[libcxx-commits] [libcxx] [ASan][libc++] Annotating `std::basic_string` with all allocators (PR #75845)
via libcxx-commits
libcxx-commits at lists.llvm.org
Tue Jan 9 16:56:12 PST 2024
https://github.com/AdvenamTacet updated https://github.com/llvm/llvm-project/pull/75845
>From d297670ad62f75d64c8fbef867d2e487390a4a1d Mon Sep 17 00:00:00 2001
From: Advenam Tacet <advenam.tacet at trailofbits.com>
Date: Mon, 18 Dec 2023 20:34:49 +0100
Subject: [PATCH 1/3] [ASan][libc++] Annotating `std::basic_string` with all
allocators
This commit turns on ASan annotations in `std::basic_string` for all allocators by default.
Originally suggested here: https://reviews.llvm.org/D146214
This commit is part of our efforts to support container annotations with (almost) every allocator.
Annotating `std::basic_string` with default allocator is implemented in https://github.com/llvm/llvm-project/pull/72677.
Support in ASan API exests since https://github.com/llvm/llvm-project/commit/dd1b7b797a116eed588fd752fbe61d34deeb24e4.
This patch removes the check in std::basic_string annotation member function (__annotate_contiguous_container) to support different allocators.
You can turn off annotations for a specific allocator based on changes from https://github.com/llvm/llvm-project/commit/2fa1bec7a20bb23f2e6620085adb257dafaa3be0.
This PR is a part of a series of patches extending AddressSanitizer C++ container overflow detection capabilities by adding annotations, similar to those existing in `std::vector` and `std::deque` collections. These enhancements empower ASan to effectively detect instances where the instrumented program attempts to access memory within a collection's internal allocation that remains unused. This includes cases where access occurs before or after the stored elements in `std::deque`, or between the `std::basic_string`'s size (including the null terminator) and capacity bounds.

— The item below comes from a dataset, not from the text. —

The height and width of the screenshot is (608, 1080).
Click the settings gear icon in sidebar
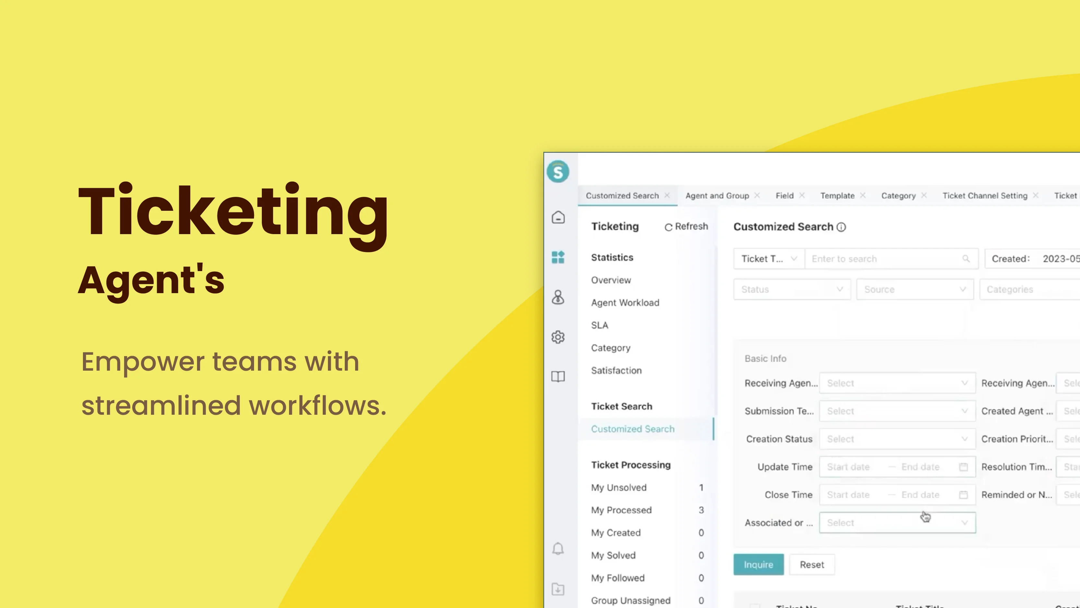click(558, 336)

The introduction of these annotations was spurred by a real-world software bug discovered by Trail of Bits, involving an out-of-bounds memory access during the comparison of two strings using the `std::equals` function. This function was taking iterators (`iter1_begin`, `iter1_end`, `iter2_begin`) to perform the comparison, using a custom comparison function. When the `iter1` object exceeded the length of `iter2`, an out-of-bounds read could occur on the `iter2` object. Container sanitization, upon enabling these annotations, would effectively identify and flag this potential vulnerability.

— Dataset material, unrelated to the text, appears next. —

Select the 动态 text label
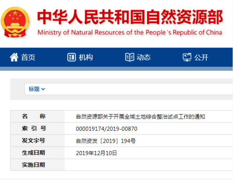The image size is (233, 180). (144, 57)
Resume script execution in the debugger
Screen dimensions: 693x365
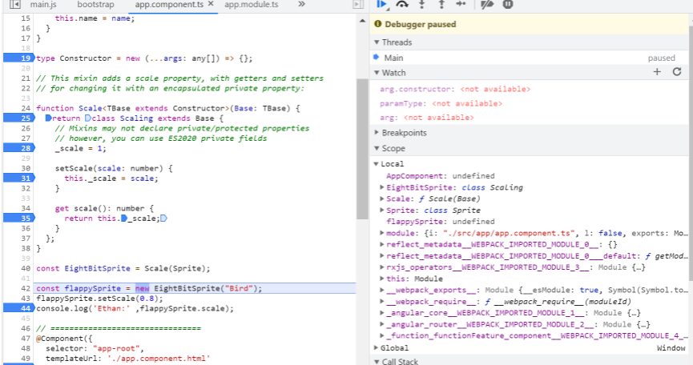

If you have any questions, please email:
- advenam.tacet at trailofbits.com
- disconnect3d at trailofbits.com
---
libcxx/include/string | 3 +-
.../strings/basic.string/asan.pass.cpp | 54 +++++++++++++
.../basic.string/asan_turning_off.pass.cpp | 78 +++++++++++++++++++
libcxx/test/support/asan_testing.h | 2 +-
4 files changed, 134 insertions(+), 3 deletions(-)
create mode 100644 libcxx/test/libcxx/containers/strings/basic.string/asan.pass.cpp
create mode 100644 libcxx/test/libcxx/containers/strings/basic.string/asan_turning_off.pass.cpp
diff --git a/libcxx/include/string b/libcxx/include/string
index fdffca5aed18be..ce2df8da8a91eb 100644
--- a/libcxx/include/string
+++ b/libcxx/include/string
@@ -1891,8 +1891,7 @@ private:
#if !defined(_LIBCPP_HAS_NO_ASAN) && defined(_LIBCPP_INSTRUMENTED_WITH_ASAN)
const void* __begin = data();
const void* __end = data() + capacity() + 1;
- if (!__libcpp_is_constant_evaluated() && __begin != nullptr &&
- is_same<allocator_type, __default_allocator_type>::value)
+ if (!__libcpp_is_constant_evaluated() && __asan_annotate_container_with_allocator<allocator_type>::value)
__sanitizer_annotate_contiguous_container(__begin, __end, __old_mid, __new_mid);
#endif
}
diff --git a/libcxx/test/libcxx/containers/strings/basic.string/asan.pass.cpp b/libcxx/test/libcxx/containers/strings/basic.string/asan.pass.cpp
new file mode 100644
index 00000000000000..b578b0fadffcde
--- /dev/null
+++ b/libcxx/test/libcxx/containers/strings/basic.string/asan.pass.cpp
@@ -0,0 +1,54 @@
+//===----------------------------------------------------------------------===//
+//
+// Part of the LLVM Project, under the Apache License v2.0 with LLVM Exceptions.
+// See https://llvm.org/LICENSE.txt for license information.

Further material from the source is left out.